Unknown assailants damaged early on Tuesday the foundation in Cairo’s famed Tahrir square for a proposed memorial dedicated to protesters killed in Egypt’s revolutionary turmoil of the past 2 1/2 years.
The pre-dawn attack came just hours after the military-backed Interim Prime Minister Hazem el—Biblawi inaugurated the foundation in a ceremony held amid tight security.
The attackers, mostly men in their early 20s, used rocks to chip away at the large foundation stone and sprayed it with red graffiti denouncing ousted President Mohamed Morsy and Gen. Abdel—Fattah el—Sissi, the military chief who removed him in July after days of mass protests demanding that the Islamist leader step down.
The attack underscored the deep scars left by the political turmoil in Egypt since Hosni Mubarak’s ouster in 2011, with revolutionary groups feeling betrayed by successive governments whose main failures, in their view, was the inability to dismantle the Mubarak regime and ensure retribution for the hundreds of protesters killed at the hands of police and soldiers since 2011.
Some of those who participated in that revolt and the mass anti—Morsi protests in June feel the memorial does not honour the dead as much as it tries to paper over the continuing deep disputes over Egypt’s future.
They say the military—backed interim government, which was brought to power after the July coup that ousted Morsi is seeking to impose its control over what they see as an intrinsically anti—authoritarian space.
Entrances sealed
All entrances to the square were sealed off by security forces and armoured personnel carriers, which caused hours of traffic congestion in Cairo.
Egypt’s revolutionary groups were to mark later Tuesday the second anniversary of some of the fiercest confrontations between Egyptian protesters and security forces on a street near Tahrir.
The clashes in Mohammed Mahmoud street had killed at least 45 people. Rallies are also expected later in the day amid fears of more unrest and violence.
Suspected killers held
Meanwhile, Egyptian authorities have arrested 15 people suspected of involvement in the killing of a security officer who was in charge of investigations into Islamist extremist groups, reports said on Monday.

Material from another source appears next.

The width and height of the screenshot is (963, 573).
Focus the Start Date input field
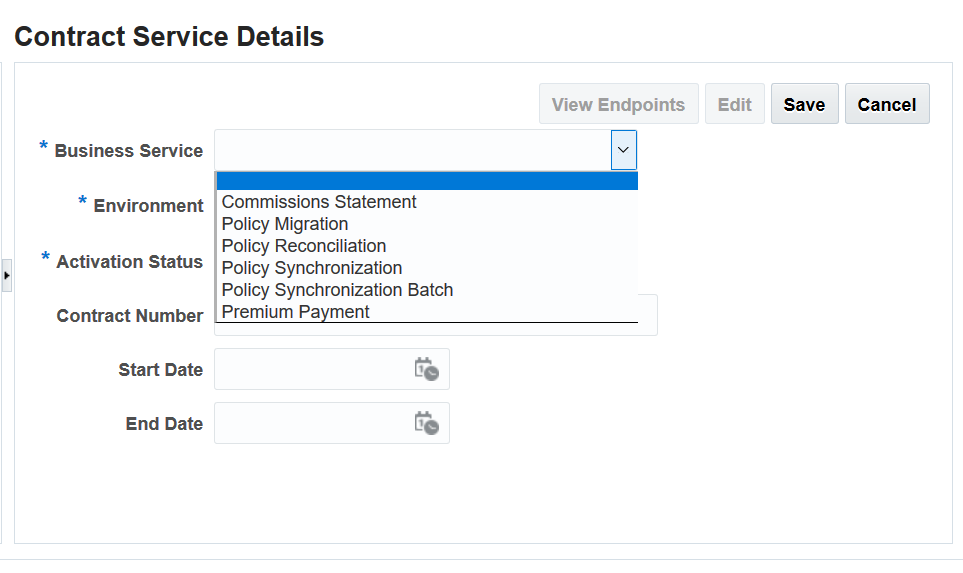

A security official told the state-run al-Ahram newspaper that several people with non-Egyptian Arab nationalities were among those detained.
Gunmen in two cars ambushed Major Mohamed Mabrouk when he was on his way to work on Sunday, spraying his car with bullets.
Mabrouk had been appointed to head the section in the national security department that investigates Islamist extremists, after the military overthrew President Mohamed Morsy on July 3, the report said.
The officer was involved in the arrests of members of a suspected extremist group in Cairo last year, as well as of leaders of Mr. Morsy’s Muslim Brotherhood.
Mabrouk had also drawn up a report accusing Mr. Morsy of conspiring with the Palestinian Islamist group Hamas, security sources said.